▸ **Task prompt**
Exactly as they appear, retype the lines from the one containing "Task: Click the" through the final line of the data below. Leave pictures out.

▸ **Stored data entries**
- - - -

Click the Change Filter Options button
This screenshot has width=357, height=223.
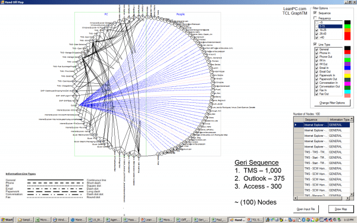[332, 103]

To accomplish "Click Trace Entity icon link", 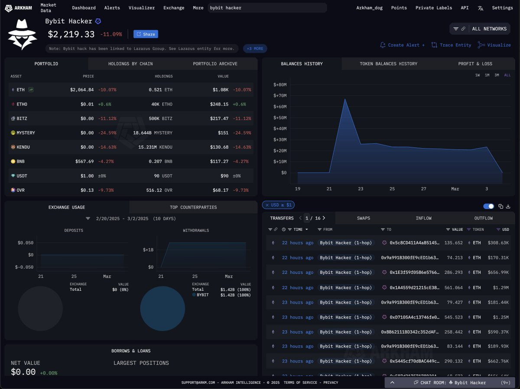I will pyautogui.click(x=451, y=45).
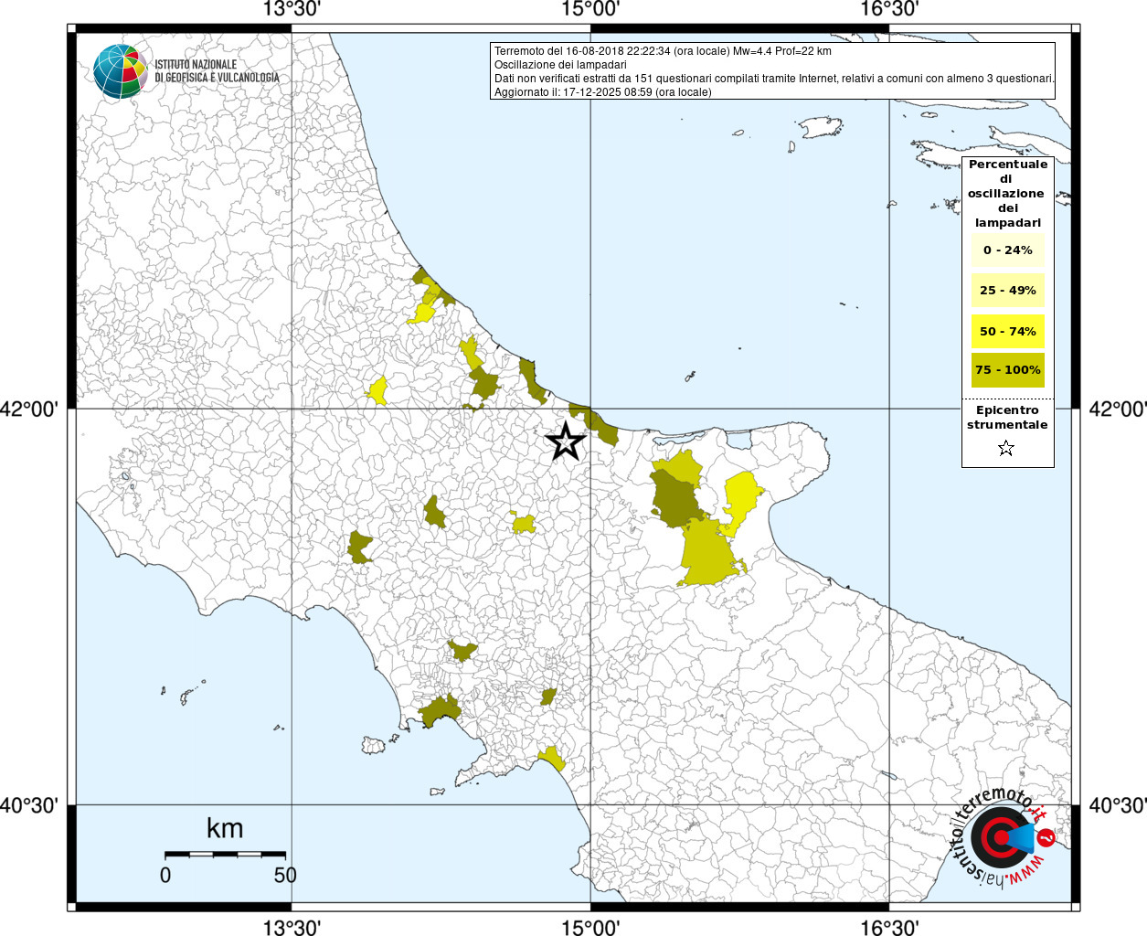Screen dimensions: 1147x936
Task: Select the 50 - 74% legend swatch
Action: [x=1007, y=331]
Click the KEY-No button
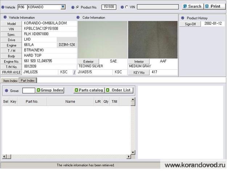Screen dimensions: 232x174 139,73
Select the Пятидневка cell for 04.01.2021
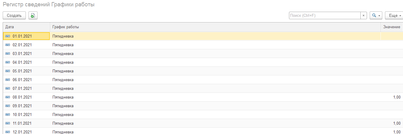Viewport: 403px width, 134px height. pos(63,62)
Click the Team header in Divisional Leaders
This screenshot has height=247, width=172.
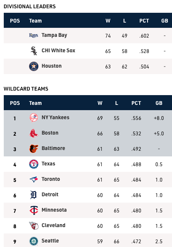coord(35,21)
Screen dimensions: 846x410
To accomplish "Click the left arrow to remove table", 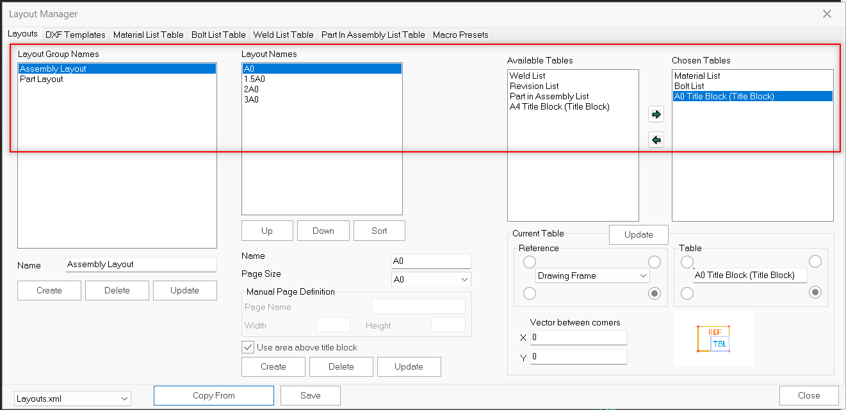I will (x=656, y=140).
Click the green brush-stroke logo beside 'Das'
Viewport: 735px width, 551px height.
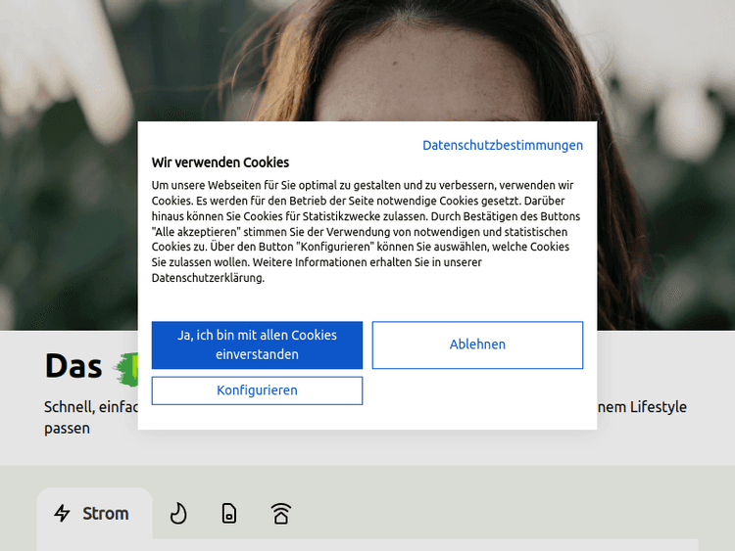point(126,367)

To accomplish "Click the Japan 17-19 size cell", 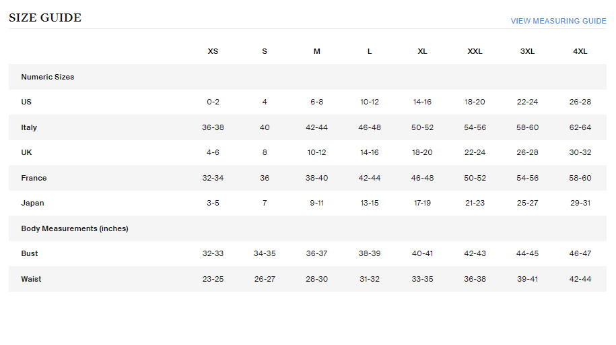I will tap(422, 203).
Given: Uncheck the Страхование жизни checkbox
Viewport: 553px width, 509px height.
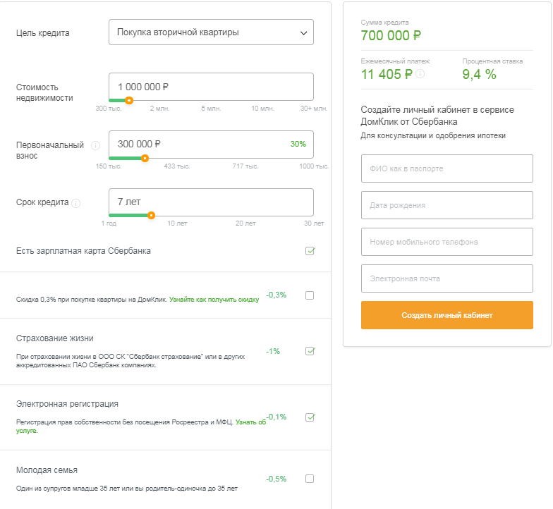Looking at the screenshot, I should pyautogui.click(x=310, y=351).
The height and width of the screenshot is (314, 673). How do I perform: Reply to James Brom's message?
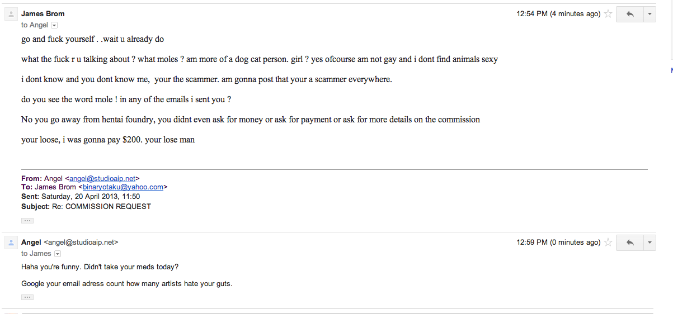click(630, 14)
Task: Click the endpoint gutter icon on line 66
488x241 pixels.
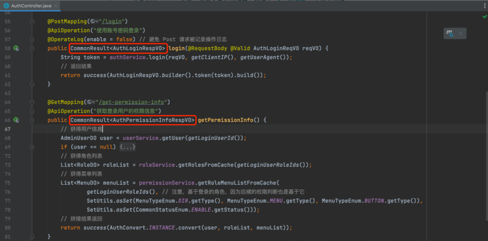Action: click(16, 120)
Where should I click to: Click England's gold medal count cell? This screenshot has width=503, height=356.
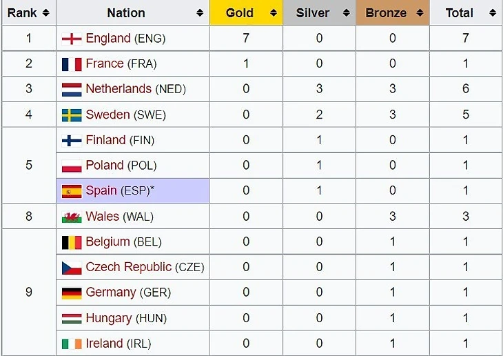246,39
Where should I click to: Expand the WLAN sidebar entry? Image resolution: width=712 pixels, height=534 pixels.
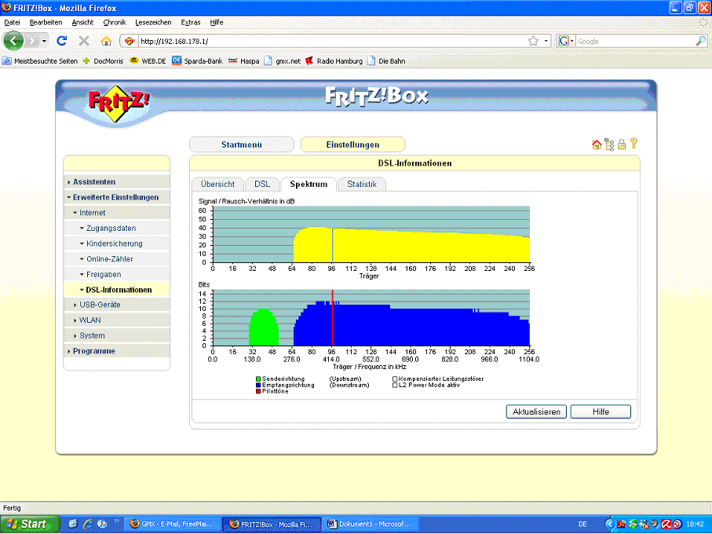pos(89,320)
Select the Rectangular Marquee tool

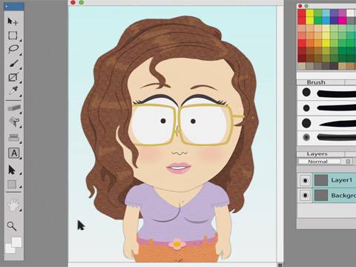pos(13,36)
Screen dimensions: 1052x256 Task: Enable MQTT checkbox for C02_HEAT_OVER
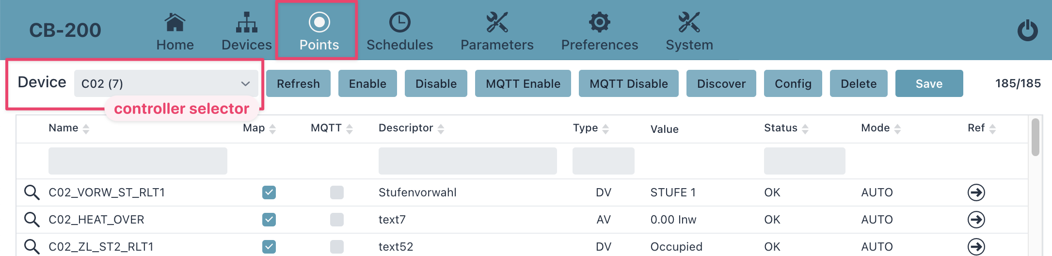click(337, 220)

- - - -

▸ **Answer section**
Task: Click the endpoint gutter icon on line 66
488x241 pixels.
Action: click(16, 120)
Where should I click to: Click England's gold medal count cell? This screenshot has width=503, height=356.
246,39
Where should I click to: Expand the WLAN sidebar entry? Image resolution: width=712 pixels, height=534 pixels.
pos(89,320)
Select the Rectangular Marquee tool

pos(13,36)
Screen dimensions: 1052x256 Task: Enable MQTT checkbox for C02_HEAT_OVER
click(337, 220)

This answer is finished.